Tuning Your Resume

A resume is a critical career tool. If you haven’t dusted yours off in a while, it pays to invest some time in updating it, especially when you aren’t in a crunch to bring it up to date. If you have a current resume in your files, congratulations! But don’t ignore it. Have a look at it periodically and tweak as needed.

As an executive search firm, we are retained to find leaders, both interim and permanent, for our clients. Over the years, we have seen thousands of resumes and would like to share with you some tips about making your resume better. While your qualifications for a position might override a mediocre resume, more often a sloppy resume will quickly eliminate you from consideration.

Provide updated contact information

Include your email (hyperlink your email address), LinkedIn profile link and your cell phone number…not your home phone number. Not everyone will be enchanted by your four year-old taking their message.

Include a summary statement

Use a few sentences at the top of your resume to help potential employers gain a broad understanding of your skill sets and experience. Try to tie your previous experiences together with one common theme. Don’t take up this space with an objective statement that describes your career goals. Make it a powerful summary that shows how you will add value to an organization. Think of the manager reading your resume among many others—your summary should make him or her take notice and move your resume into the “look at more closely” pile.
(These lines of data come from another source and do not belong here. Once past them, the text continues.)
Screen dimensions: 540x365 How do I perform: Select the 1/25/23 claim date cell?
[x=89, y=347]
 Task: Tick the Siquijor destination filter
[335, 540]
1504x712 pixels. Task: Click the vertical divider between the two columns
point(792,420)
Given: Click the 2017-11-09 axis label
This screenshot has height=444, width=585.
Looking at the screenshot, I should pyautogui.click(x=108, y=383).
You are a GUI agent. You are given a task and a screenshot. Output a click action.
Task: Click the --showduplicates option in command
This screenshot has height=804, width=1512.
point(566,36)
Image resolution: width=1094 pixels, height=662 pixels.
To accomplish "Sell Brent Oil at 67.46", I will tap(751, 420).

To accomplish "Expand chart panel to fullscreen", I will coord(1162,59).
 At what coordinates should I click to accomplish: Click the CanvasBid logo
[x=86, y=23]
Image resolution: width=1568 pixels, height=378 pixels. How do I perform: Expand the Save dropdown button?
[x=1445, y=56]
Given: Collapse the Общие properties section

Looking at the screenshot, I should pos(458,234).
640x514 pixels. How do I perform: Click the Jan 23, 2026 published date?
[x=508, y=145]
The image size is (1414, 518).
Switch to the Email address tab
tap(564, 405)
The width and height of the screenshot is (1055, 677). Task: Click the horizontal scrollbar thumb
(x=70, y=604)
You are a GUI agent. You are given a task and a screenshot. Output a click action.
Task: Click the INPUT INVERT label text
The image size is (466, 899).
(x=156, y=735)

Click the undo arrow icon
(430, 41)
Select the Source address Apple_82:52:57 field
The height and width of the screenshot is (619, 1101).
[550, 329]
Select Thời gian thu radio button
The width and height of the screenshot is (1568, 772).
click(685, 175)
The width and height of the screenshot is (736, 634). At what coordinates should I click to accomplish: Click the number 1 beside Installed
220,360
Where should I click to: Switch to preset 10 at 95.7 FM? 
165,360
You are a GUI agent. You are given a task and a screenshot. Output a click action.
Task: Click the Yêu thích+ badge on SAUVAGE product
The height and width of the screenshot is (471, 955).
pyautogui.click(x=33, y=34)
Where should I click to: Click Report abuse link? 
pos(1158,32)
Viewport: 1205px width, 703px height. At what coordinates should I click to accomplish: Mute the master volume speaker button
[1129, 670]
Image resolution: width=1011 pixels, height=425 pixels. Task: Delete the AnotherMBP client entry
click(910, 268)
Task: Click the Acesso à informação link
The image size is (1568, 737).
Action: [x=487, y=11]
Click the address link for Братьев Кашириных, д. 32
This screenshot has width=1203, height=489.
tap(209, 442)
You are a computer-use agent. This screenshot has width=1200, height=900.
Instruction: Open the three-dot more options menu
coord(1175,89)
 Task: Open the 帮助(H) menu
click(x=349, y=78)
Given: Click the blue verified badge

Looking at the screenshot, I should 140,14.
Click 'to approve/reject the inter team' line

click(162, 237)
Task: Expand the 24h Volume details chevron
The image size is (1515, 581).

Summarize each organization you have worked with

In addition to a short summary of yourself, follow up with a summary of the scale, scope and mission of each organization in one or two sentences. Then identify your accomplishments during each role. This provides a hiring manager or recruiter insight on your career path.

Highlight relevant experience

Be sure to review and modify your resume for each position you are applying to. Tailor your resume for each specific position, highlighting specific skill sets, experience and accomplishments. This makes it easier for a hiring manager or recruiter to see why you are the right fit.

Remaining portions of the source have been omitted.